En 1940, la famille se réfugie à Vannes, où dès 1941, Agnès de La Barre de Nanteuil participe à un réseau d'évacuation des pilotes anglais tombés en Bretagne fondé par sa mère. Sa fonction de cheftaine de Louveteaux lui sert de couverture pour camoufler ses activités et déplacements : transmission de messages, opérations de balisage de terrain, réception de parachutages, fausses cartes d'identité, soutien médical. Au retour d'un balisage dans la nuit du 12 au 13 mars 1944, pour un parachutage d'armes à destination du maquis de Saint-Marcel, elle assiste à la messe matinale chez les Frères Mineurs de Vannes. A l'issue, chez elle, elle trouve la Gestapo.

A sa maman et à sa sœur qui manifestent leur émotion elle dit :"On ne pleure pas devant ces gens-là".
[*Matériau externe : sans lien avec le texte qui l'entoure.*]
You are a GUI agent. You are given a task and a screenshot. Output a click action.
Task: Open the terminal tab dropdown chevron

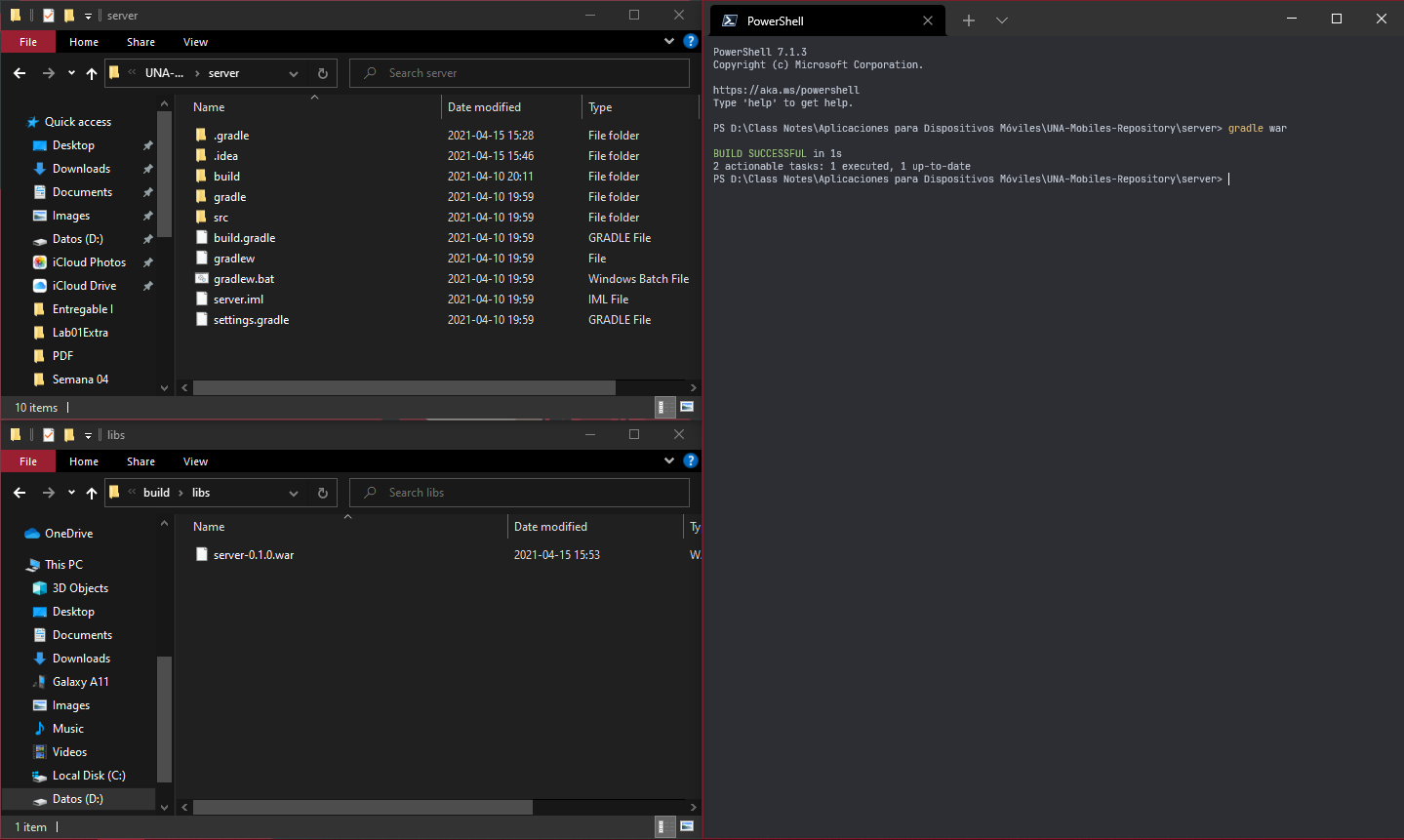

Emmenée à la prison de Vannes, puis à celle de Renne, où elle est torturée, Agnès de La Barre de Nanteuil ne parle toujours pas. Elle est même pour ses codétenues un exemple de joie et de Foi. L'arrivée des Américains pousse les Allemands à embarquer dans des trains à bestiaux plus de  2000 prisonniers, parmi lesquels Agnès et sa jeune sœur Catherine. A Langeais, des avions anglais mitraillent le train qui va en Allemagne et le 3 août Agnès de La Barre de Nanteuil est grièvement blessée ; hospitalisée à Tours, les Allemands la réembarquent pour l'Allemagne. Le 13 mars, en gare de Paray Le Monial, elle rend son âme à Dieu, elle n'a pas encore 22 ans. Dans le wagon, le médecin de la Croix rouge découvre trente cinq jeunes femmes à genoux, sales, entourant le corps d'Agnès et priant. Or il y avait dans ce wagon des femmes qui se disaient incroyantes.

En 2002, elle est choisie comme marraine de promotion de l'EMCTA (Ecole Militaire du Corps Technique et Administratif*) des Ecoles de Saint Cyr-Coëtquidan.

  • le 17 septembre 1926 : naissance de Jean-Marie Lustiger, né Aaron Lustiger, archevêque de Paris, cardinal et académicien français.

Aron Lustiger [Jean-Marie] naît à Paris 12ème, fils de Charles et Gisèle Lustiger, bonnetiers juifs venant de Pologne. Voir la chronique du 5 aout.

  • le 17 septembre 1986 : attentat à la bombe rue de Rennes, à Paris.

Depuis le 4 septembre, une série d'attentats meurtriers terrorisent la capitale. Le dernier et le plus tragique est celui de la rue de Rennes devant le magasin "Tati". Revendiqués par le CSPPAC qui réclame la libération du chef libanais Georges Ibrahim Abdallah, ces attentats ont causé la mort de 11 personnes entre le 4 et le 17 septembre. Celui du jour fait 7 morts et 51 blessés.

  • le 17 septembre 1997 : le pape Jean-Paul II érige la Basilique du Sacré-Cœur de Marseille au rang de basilique mineure.

Construite par les Marseillais pour commémorer le vœu des Echevins lors de la peste de 1720 (voir la chronique du 25 mai), qui fait 30 à 40 000 morts à Marseille et plus du double dans toute la Provence, la basilique, dont la première pierre est posée le 7 novembre 1920, lors du second centenaire du vœu de Mgr de Belsunce, voit tous les ans la Chambre de commerce et d'industrie Marseille-Provence reprendre le vœu solennel de l'époque d'aller entendre, à chaque date anniversaire, la messe au monastère de la Visitation et d'offrir « un cierge ou flambeau de cire blanche, du poids de quatre livres, orné de l'écusson de la ville pour le brûler ce jour-là devant le Saint-Sacrement ». Et cela sans qu'il n'y ait plus eu d'interruption jusqu'à aujourd'hui.

  • le 17 septembre 209 : Jean Daniel dans le Nouvel Observateur du jour, à propos des Pieds-noirs et des Harkis.

« De Gaulle a abandonné les harkis : c'est son crime et le nôtre. »

Voir les chroniques des 19 et 26 mars, des 11, 13, 25 septembre, du 05 juillet, du 30 octobre.